Sus instrucciones: Reproduzca el texto sobre el Cristo Crucificado de Tiziano de "Una obra depresiva" a "o a caballo.", cambiando "soldados" por "centinelas".

Texto:
##############################
A Tiziano sus contemporáneos lo llamaban “el sol entre las estrellas” -citando a Dante en la Divina Comedia-: fue uno de los artistas italianos más versátiles, álgido exponente de la Escuela Veneciana, y tocó con la misma gracia el retrato, la escena mitológica o el relato religioso. Pero ese astro padre no podía imaginarse que en pleno 2018, en el Monasterio de El Escorial, caería como una estrella contra el suelo de un sacristía en forma de Cristo Crucificado. El cielo artístico se nos viene encima. Los servicios de seguridad del monasterio descubrieron ayer que esta pintura de Tiziano, que se encontraba a cinco metros de altura en la pared, se había desplomado al desgajarse el revestimiento del yeso donde estaba colocada.
La obra se derrumbó sobre unos muebles de los siglos XVI y XVII antes de terminar de caer, exhausta, sobre el suelo de la sacristía. Diagnóstico de una pintura malherida: “Ha sufrido un desgarro horizontal considerable del soporte de tela, que ha afectado a la zona inferior”, como balbuceaba el comunicado de Patrimonio Nacional. El “desgarro”, dicen, tiene forma de número siete, como la marca del zorro en la memoria de Tiziano.
El Cristo Crucificado del artista tiene unas dimensiones de 214 x 109 cm y se encuadra en el estilo del Renacimiento italiano. Brotó de las manos de Tiziano en 1555, es decir, en los últimos veinte años del creador, coincidentes con cambios vitales que influirían en su trabajo. Su hija Lavinia contrajo matrimonio con Cornelio Sarcinelli -la joven moriría en uno de sus partos en 1560-, tuvo problemas con su hijo Pomponio y fallecieron su hermano Francesco y su amigo Pietro Aretino. Tiziano se sumerge en un dramatismo que tiene que ver con la conciencia de su propia vejez y su angustia por la soledad, que lo incrustaron en un estado depresivo y taciturno.
Una obra depresiva
Como escribió la poeta Idea Vilariño, “uno siempre está solo, pero a veces está más solo”: por eso Tiziano también era de alguna manera el Cristo Crucificado, al que presenta con la luna creciente de fondo, acompañado sólo por el cráneo de Adán que descansa a los pies de la cruz. Los únicos vivos y coleantes del cuadro son los soldados que custodiaban a Jesucristo, que ya van abandonando el lugar a pie o a caballo.
##############################
Extracto del material:
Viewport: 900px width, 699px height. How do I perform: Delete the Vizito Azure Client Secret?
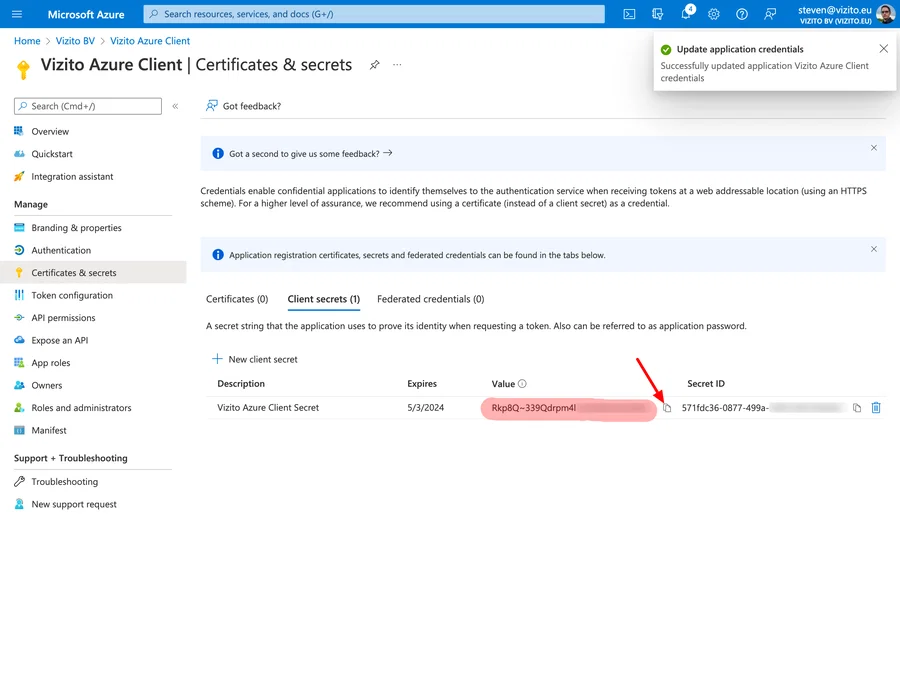[877, 408]
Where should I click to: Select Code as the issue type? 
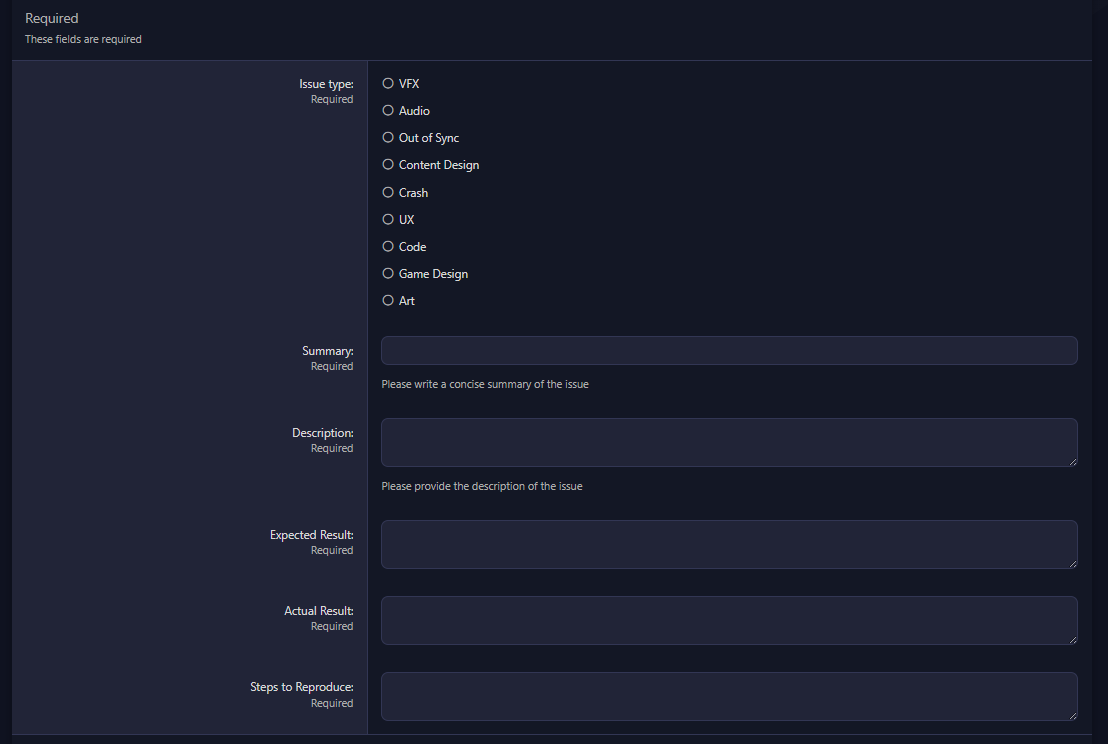coord(388,246)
##############################
Respuesta a continuación:
Una obra depresiva
Como escribió la poeta Idea Vilariño, “uno siempre está solo, pero a veces está más solo”: por eso Tiziano también era de alguna manera el Cristo Crucificado, al que presenta con la luna creciente de fondo, acompañado sólo por el cráneo de Adán que descansa a los pies de la cruz. Los únicos vivos y coleantes del cuadro son los centinelas que custodiaban a Jesucristo, que ya van abandonando el lugar a pie o a caballo.